За «героя нашего времени»

«Дорогой сынок Ваня!

Все мы вместе желаем вам, фронтовикам, удачи, победы над врагом, боевого и смелого духа. До чего же ты обрадовал меня своим письмом! Что тебе писать о нас? Где теперь Яков и Григорий, не знаю. Григория угнали в рабство немцы. Яша с первых дней в боях. Саша тоже прислал письмо, беспокоится о тебе. Высылаю его адрес. Мотя с ребенком живы. Наше село захватчики сжечь не успели. А вот родное село твоей матери — Крупец — сожгли. Но убили тридцать человек из нашего села, а нашего соседа, старинного друга и партизана Сергея Андрусенко, замучили в здании техникума, где ты учился. Еще замучили там восемьсот человек.

Радуюсь я, что ты бьешь фашистов. Я, Ванюша, за эти тяжелые годы сильно состарился, но сейчас снова работаю, наш колхоз оказывает мне помощь. Жду от тебя письма, дорогой сынок. Передай от меня привет всем твоим друзьям.

Твой отец Никита Кожедуб.


Вспоминай, Ваня, мамашу,

Защищай ты страну нашу».

Кожедуб поднял голову, в глазах его стояли непрошенные слезы. Григорий — в рабстве. Вероятно, он умер, он был очень слаб здоровьем. Не стало старого партизана Андрусенко, дяди Сереги. Отец, конечно, бодрится, но ему, видно, очень и очень тяжело. Хорошо хоть, что Мотя с ним и что колхоз помогает. И эти стихи... Беспомощные и трогательные стихи! В них — весь отец, весь Никита Кожедуб, суровый на вид, но с нежным, ласковым сердцем.

Огненный вал войны снова катится по Украине.
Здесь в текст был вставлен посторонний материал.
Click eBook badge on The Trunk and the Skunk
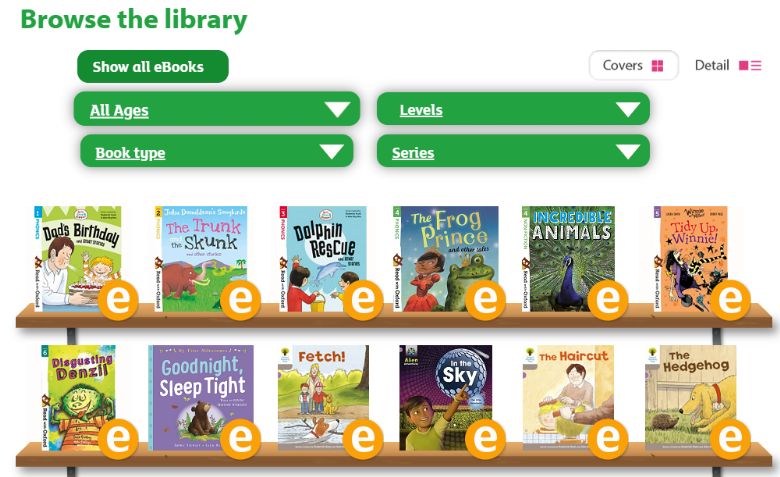Screen dimensions: 780x477 coord(240,300)
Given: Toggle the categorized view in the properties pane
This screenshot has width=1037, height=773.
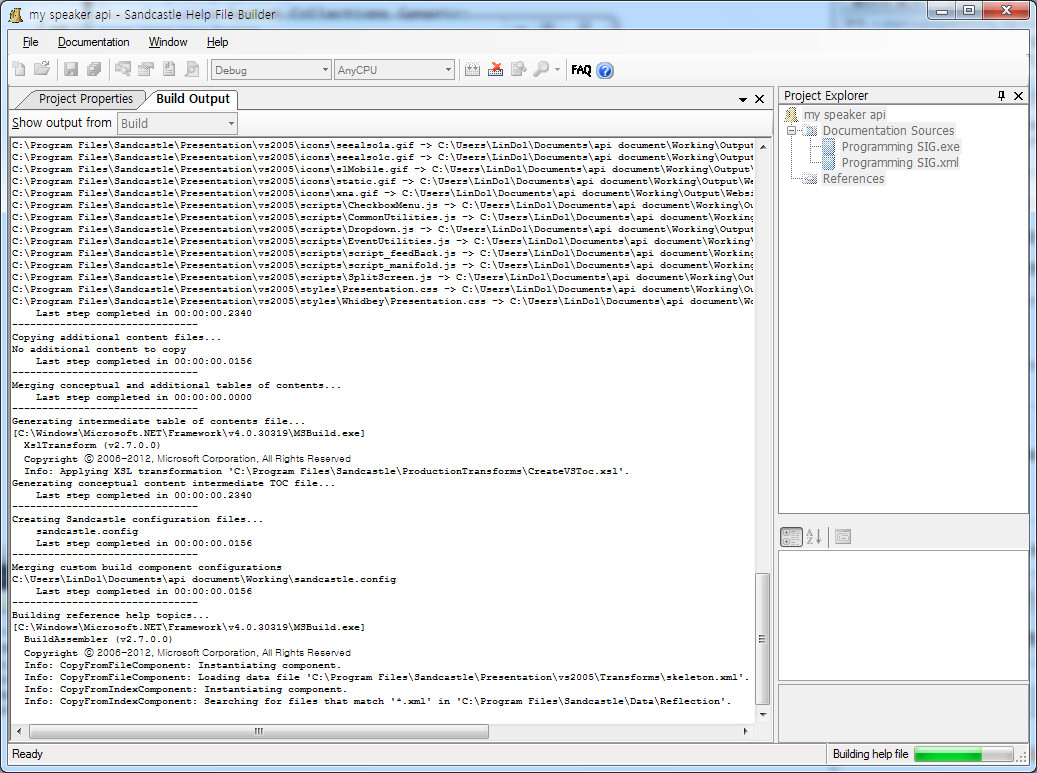Looking at the screenshot, I should tap(791, 537).
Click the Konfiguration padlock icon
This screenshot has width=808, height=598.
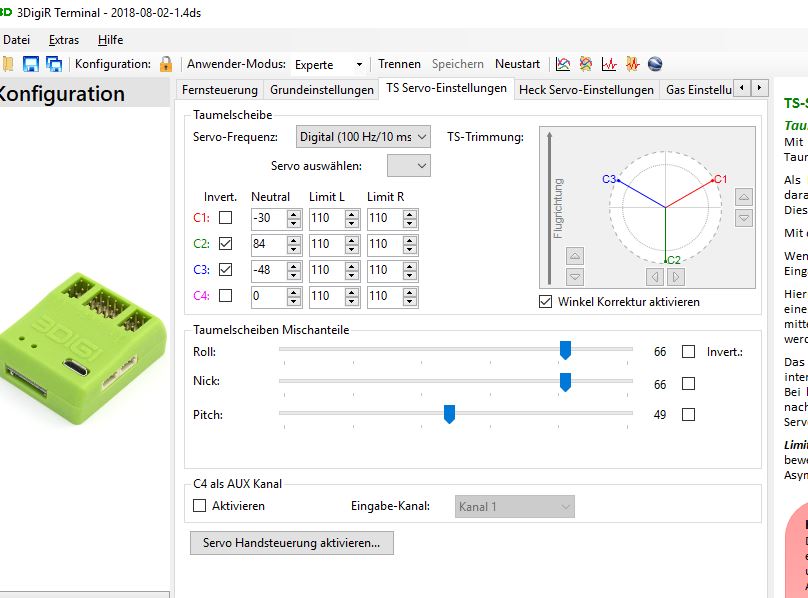(166, 64)
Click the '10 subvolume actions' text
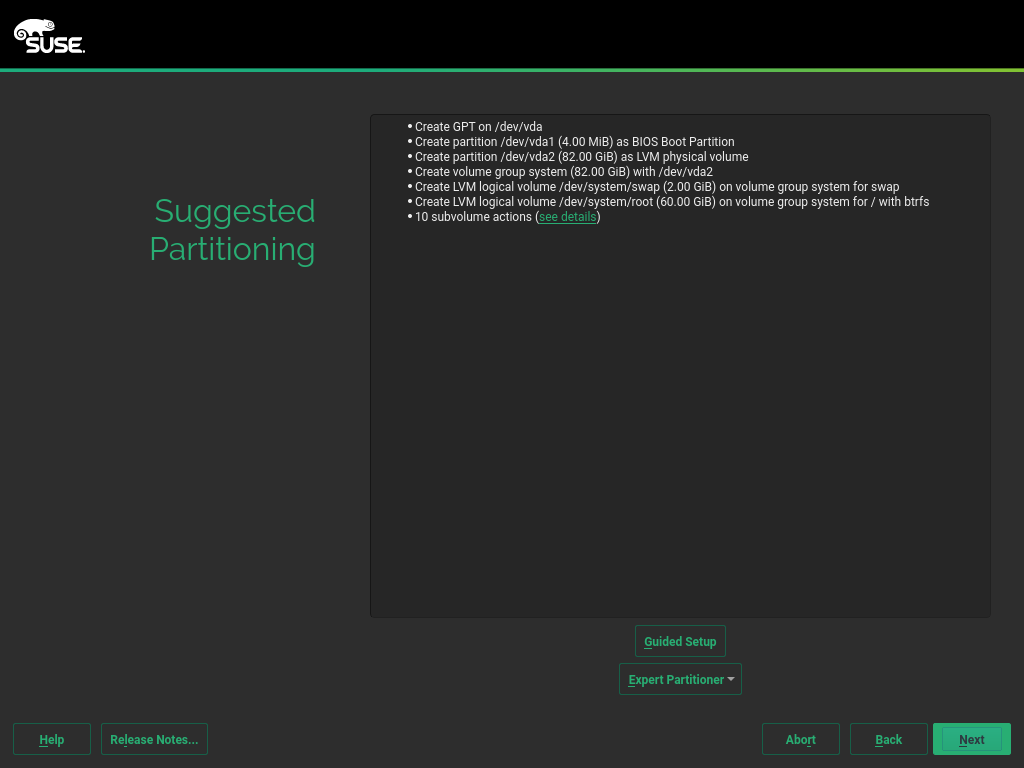Viewport: 1024px width, 768px height. [x=474, y=217]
Идет битва за Днепр, за вольный, могучий Днепр.

Советские летчики бомбят укрепления на правом берегу, истребители прикрывают переправы через реку.
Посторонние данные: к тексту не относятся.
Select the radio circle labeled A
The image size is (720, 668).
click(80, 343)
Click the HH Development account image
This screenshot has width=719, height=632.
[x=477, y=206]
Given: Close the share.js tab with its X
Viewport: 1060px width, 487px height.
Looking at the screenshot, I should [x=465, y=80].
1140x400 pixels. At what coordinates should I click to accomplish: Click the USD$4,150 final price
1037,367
Сегодня Кожедуб в третий раз поднимается в воздух. С утра проведено два труднейших боя — сбиты два вражеских самолета. Надо опять вылетать, хотя сил мало, очень мало.
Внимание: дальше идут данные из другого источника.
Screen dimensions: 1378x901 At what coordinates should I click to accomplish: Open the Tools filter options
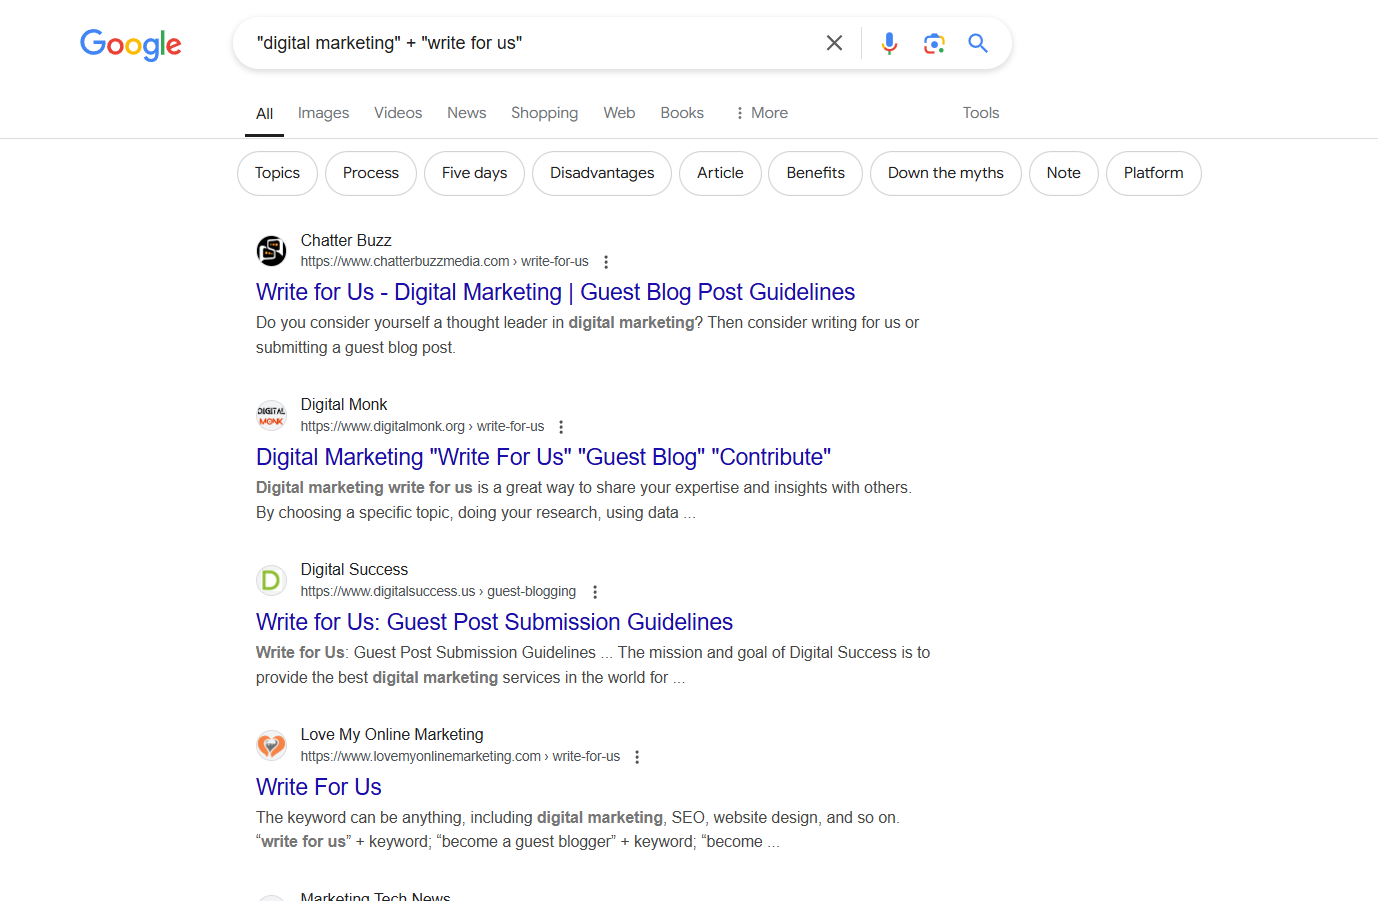[980, 113]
«Бейте врага!» — звучит команда в шлемофонах. Враг уже виден. Группа пикирующих бомбардировщиков висит над нашей переправой. Эскадрилья во главе с Кожедубом врезается в строй немецких самолетов.

Один пикирующий бомбардировщик снижается и пытается уйти, стараясь слиться с фоном местности. Кожедуб преследует его. Вот враг уже настигнут. Длинная очередь с короткой дистанции — и бомбардировщик объят пламенем. Но что творится с собственным самолетом! Из бензобака вырывается огненная струя. Бензобак пробит — дело плохо! Кожедуб торопливо отстегивает ремни. Но куда прыгать: внизу ведь территория врага. До наших войск не меньше двадцати километров. Значит, позорный плен. Нет, этого не может быть. Но что же делать? «Лучше гибель, но со славой, чем бесславных дней позор», — говорил Габуния. Придется погибнуть, но погибнуть так, как Гастелло. Впрочем, может быть, удастся сбить пламя. Кожедуб переложил самолет на скольжение на крыло. А что внизу? Внизу несколько домишек, из них выбежали немцы и, задрав головы, смотрят за отчаянными действиями советского летчика. Нет, у Гастелло была цель получше. Придется врезаться в домики. И вдруг у самой земли мощный поток воздуха сбивает с крыла пламя. Кожедуб резко разворачивает машину и проносится над самой головой немцев, едва не задевая их винтом.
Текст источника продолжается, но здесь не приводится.